Prospect of Menthol Ban Divides Black Leaders

    Photo: BrAt82

    The U.S. Food and Drug Administration’s recent announcement of its proposed menthol ban has divided leaders in the Black community.

    Menthol cigarettes are disproportionately popular among Black smokers in the United States. Out of all Black smokers, nearly 85 percent smoke menthol cigarettes, compared to 30 percent of White smokers who smoke menthols, according to the FDA.

    While proponents argue that the ban will help end “predatory marketing” of menthol cigarettes to Black communities, some civil rights advocates worry the measure might contribute to more violent interactions between police and communities of color.

    “What we said is, ‘Y’all have got to consider unintended consequences.’ Imagine some cop pulling a kid over, saying, ‘Where did you buy or get that Kool cigarette?’” Reverend Al Sharpton was quoted as saying by Politico after the FDA announcement. “People are not going to stop smoking Newports and Kools because of a rule. They’re going to go and get them from people that go to the street in the black market. Then what happens?”

    “The proposed ban could also have serious economic and criminal justice implications for communities across the nation,” Representative Donald McEachin said. It will “disproportionately impact African Americans and lower income communities while tobacco products commonly used by predominantly white or more affluent populations [go] unchecked.”

    On April 22, Family members of George Floyd, Eric Garner and Trayvon Martin—black men who were killed by either police or people acting as security guards—sent a letter to the White House urging President Biden to understand the unintended consequences of such a ban, according to The Hill.

    “Banning menthol cigarettes will only increase the value and attractiveness. While we have been told that Black smokers will not be criminalized for possessing menthol cigarettes, that does not match our experience with other cigarette policies,” said the letter.

    Representative Lisa Blunt Rochester, by contrast, welcomed the FDA plans. “I’ve seen in my own family and through my own life experience the consequences of the tobacco industry specifically targeting the Black community in America,” she said. “It’s time for these highly addictive menthol cigarettes to be banned.”

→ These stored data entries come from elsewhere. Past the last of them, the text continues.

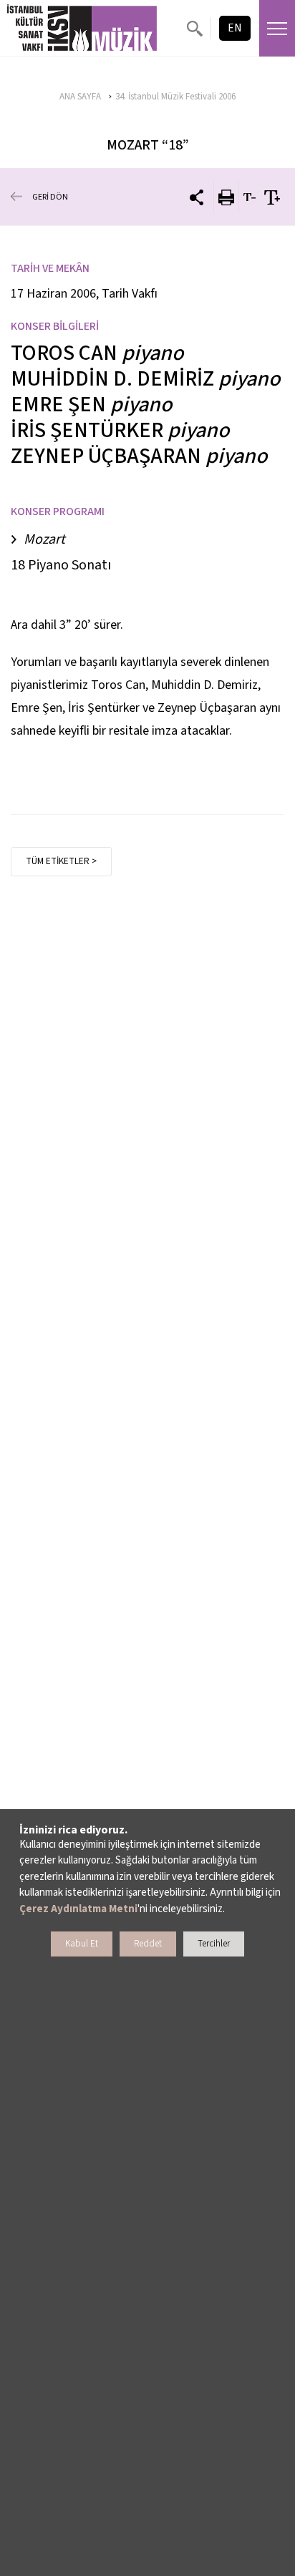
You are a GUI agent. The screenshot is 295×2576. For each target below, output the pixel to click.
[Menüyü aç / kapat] (277, 28)
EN (235, 28)
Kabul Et (81, 1943)
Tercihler (214, 1943)
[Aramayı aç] (194, 28)
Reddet (148, 1943)
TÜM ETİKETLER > (61, 861)
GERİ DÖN (50, 197)
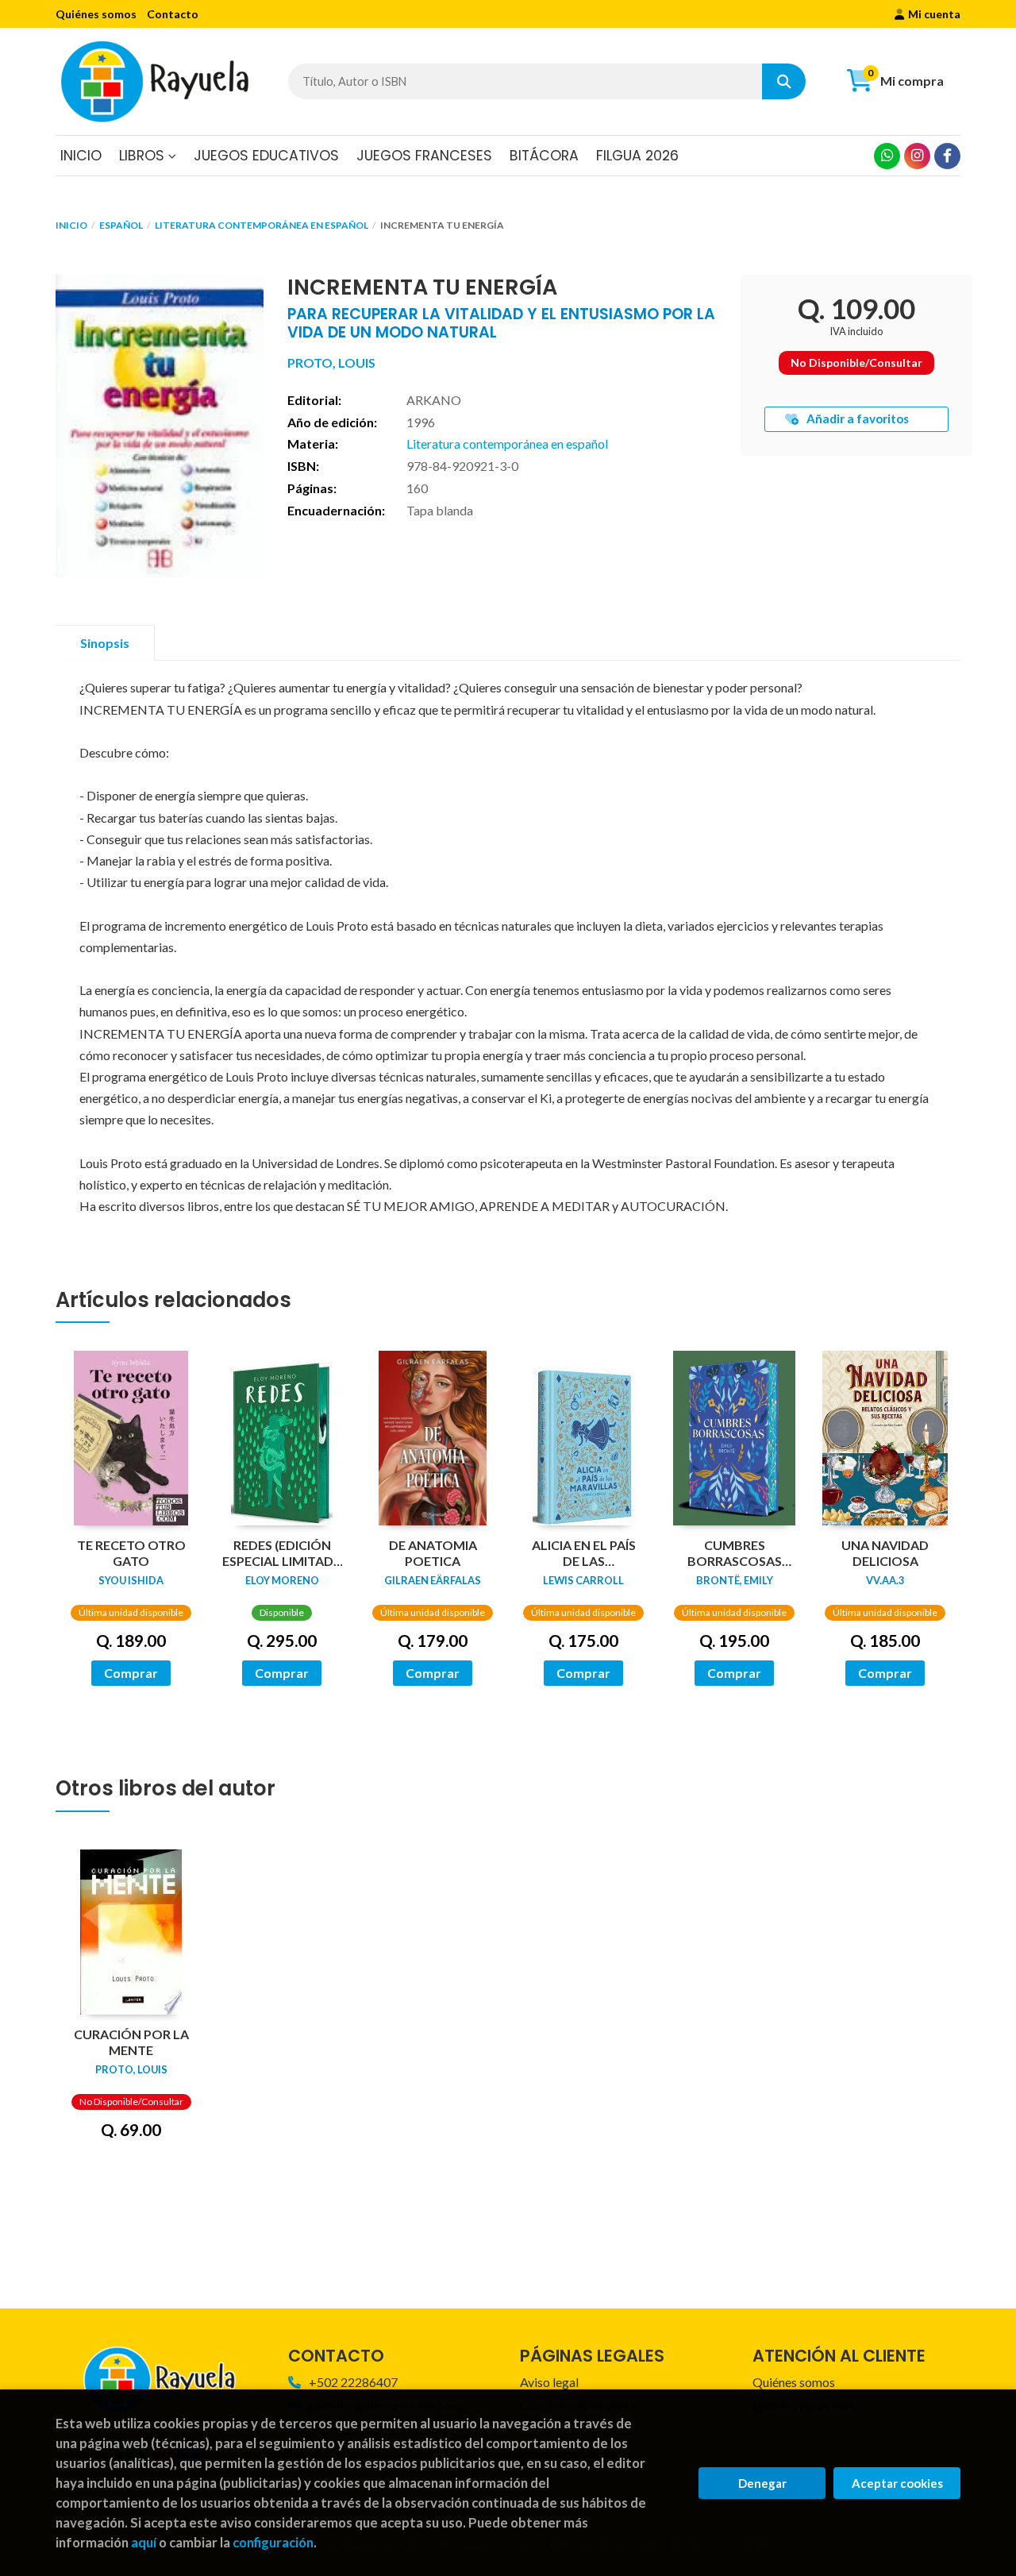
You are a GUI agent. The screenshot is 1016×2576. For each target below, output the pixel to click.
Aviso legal (549, 2381)
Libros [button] (143, 155)
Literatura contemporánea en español (261, 225)
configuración (273, 2542)
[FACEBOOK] (947, 156)
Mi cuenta (934, 14)
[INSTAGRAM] (917, 156)
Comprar (131, 1672)
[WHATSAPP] (887, 156)
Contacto (172, 14)
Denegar (762, 2483)
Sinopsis (104, 642)
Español (121, 225)
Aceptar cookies (897, 2483)
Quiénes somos (96, 14)
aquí (143, 2542)
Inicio (71, 225)
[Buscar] (784, 81)
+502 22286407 (353, 2381)
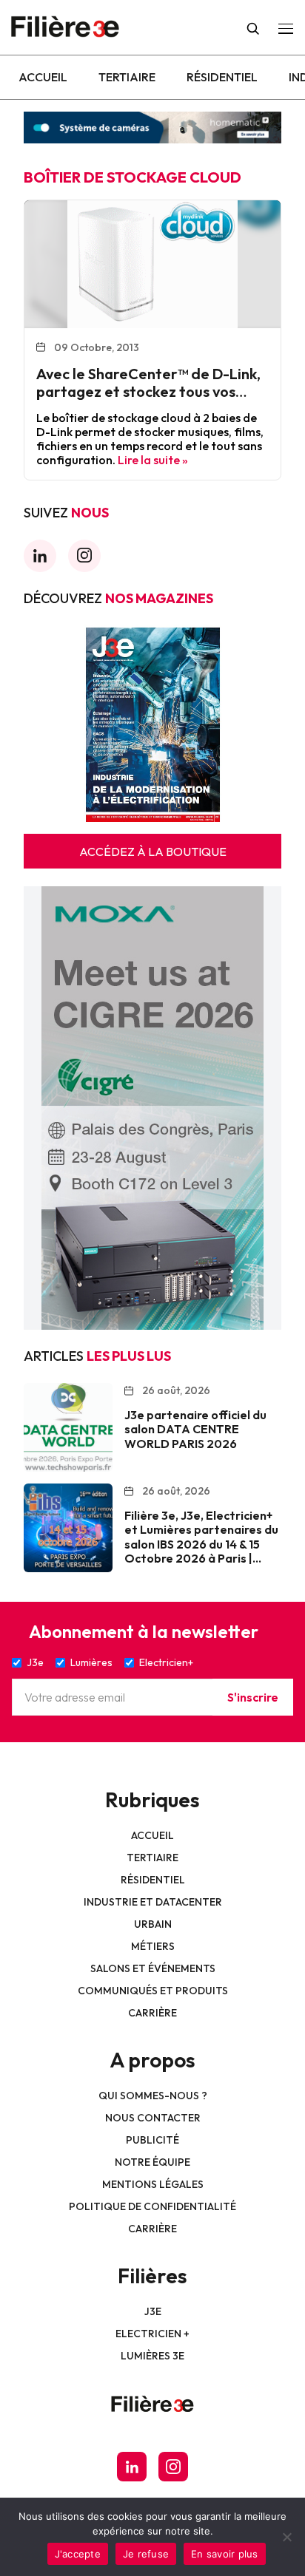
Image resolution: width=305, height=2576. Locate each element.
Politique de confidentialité (152, 2206)
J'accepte (78, 2554)
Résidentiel (222, 76)
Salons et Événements (152, 1968)
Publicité (152, 2140)
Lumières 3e (152, 2355)
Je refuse (146, 2554)
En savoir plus (224, 2554)
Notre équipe (152, 2162)
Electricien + (152, 2333)
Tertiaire (126, 76)
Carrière (152, 2012)
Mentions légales (153, 2184)
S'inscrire (252, 1697)
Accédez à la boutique (153, 851)
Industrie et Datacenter (153, 1902)
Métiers (153, 1946)
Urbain (153, 1924)
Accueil (43, 76)
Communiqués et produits (153, 1990)
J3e (152, 2311)
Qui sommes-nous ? (152, 2095)
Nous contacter (153, 2117)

    The Campaign for Tobacco-Free Kids, meanwhile, accused the tobacco industry of pushing “false claims” that a menthol ban will subject Black Americans to more law enforcement abuse. The FDA, it stated, has said that it rules will apply to manufacturers and retailers and that it cannot and will not enforce individual consumer possession or use of menthol cigarette or any other tobacco products.  

    “Racial bias in policing is a critical issue that must be addressed. But the tobacco industry’s cynical fearmongering cannot hide the fact that the industry itself has caused so much harm to Black Americans through the targeted marketing of menthol cigarettes,” the CTFK wrote in a statement.